Andreas got the Christian world to accept his concept
of love by the device of the "double truth." Although Christian teaching
and his De Amore are basically irreconcilable, they may exist side
by side each in its own sphere. His main purpose was to provide a pseudo-psychological
and logical basis for the ideas and ideals of the troubadours. Reasoning and
building on the nature of love and of humanity, he showed that love is the
greatest good in this world, that it constitutes earthly happiness, and that
it is the place of origin of all earthly good. Andreas proposed logically
that if humans are viewed solely as rational and natural creatures, subject
only to the laws of nature and reason, then they must enroll in the army of
the god of love and seek the pleasures of the flesh so that they may be ennobled
and grow in virtue and in worth. Aware of the immoral and heretical implications
of his work, Andreas wrote On the Rejection of Love where he condemned
Courtly love and implicitly retracted all he had written.
A strong possibility exists that Chaucer knew of
the so-called double truth. He would have been aware of the dangers involved
in writing romances of Courtly Love, the risk of an accusation of upholding
immorality and heresy. He possibly set out to meet these dangers:
1. He is not interested in giving Courtly love a
logical and philosophical grounding; he simply uses it as a vehicle for his
love stories.
2. Andreas suggests he writes from experience.
Chaucer states again and again that he is not writing on love from personal
knowledge from experience or from his own feelings on the subject.
Chaucer's status is always as a non-participant
in love--a rank outsider. His relationship to love and lovers is to be their
clerk, their servant and instrument to gladden them and advance them in their
individual cause. He doesn't participate because he is unsuitable. Chaucer
did strive for religious orthodoxy when, in the words of the Parson's Tale,
he protests that he "will stand for correction."
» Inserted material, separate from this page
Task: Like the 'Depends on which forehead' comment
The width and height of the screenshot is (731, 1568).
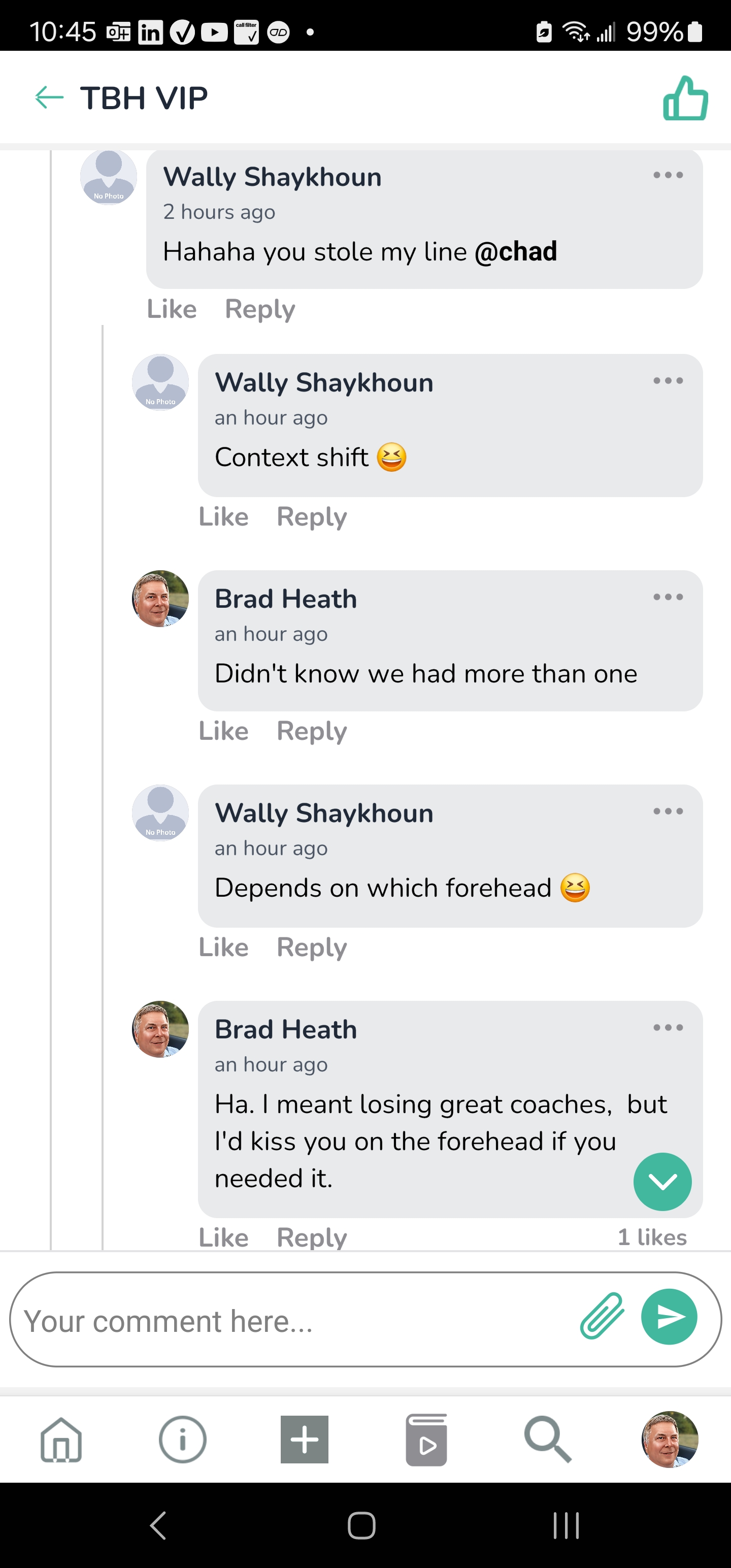Action: pyautogui.click(x=223, y=947)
If his repudiation is not in fear, it might be
a salve to a Christian conscience revolted at the utter incompatibility of
Courtly Love with the tenets of Christian morality and faith.
SUFFERING
Love brings with it love melancholy or suffering. This
was studied and in fact written on at length during the Renaissance, but it was
known and made part of the fictional lover during Chaucer's time. The idea originated
with Andreas, it seems, during the 12th C.
GENEROSITY Like good leadership in the Anglo-Saxon period, true love demands
liberality on the part of the lover.
For the troubadours of 12th C France who introduced it into literature,
Courtly love had two basic, essential characteristics: Love is irresistible
and it is an ennobling force. No one is exempt from the service of the God
of love who rules this world and extramarital sexual love, sinful to Christians,
is the sole source of worldly worth and excellence. All the other characteristics
of love that appear in the Canterbury Tales, for example, are simply trappings--decorations.
These belong to the general body of love literature. Yet these trappings,
so ludicrous when exaggerated, have caused courtly love to be confused with
romantic love and have brought it into disrepute.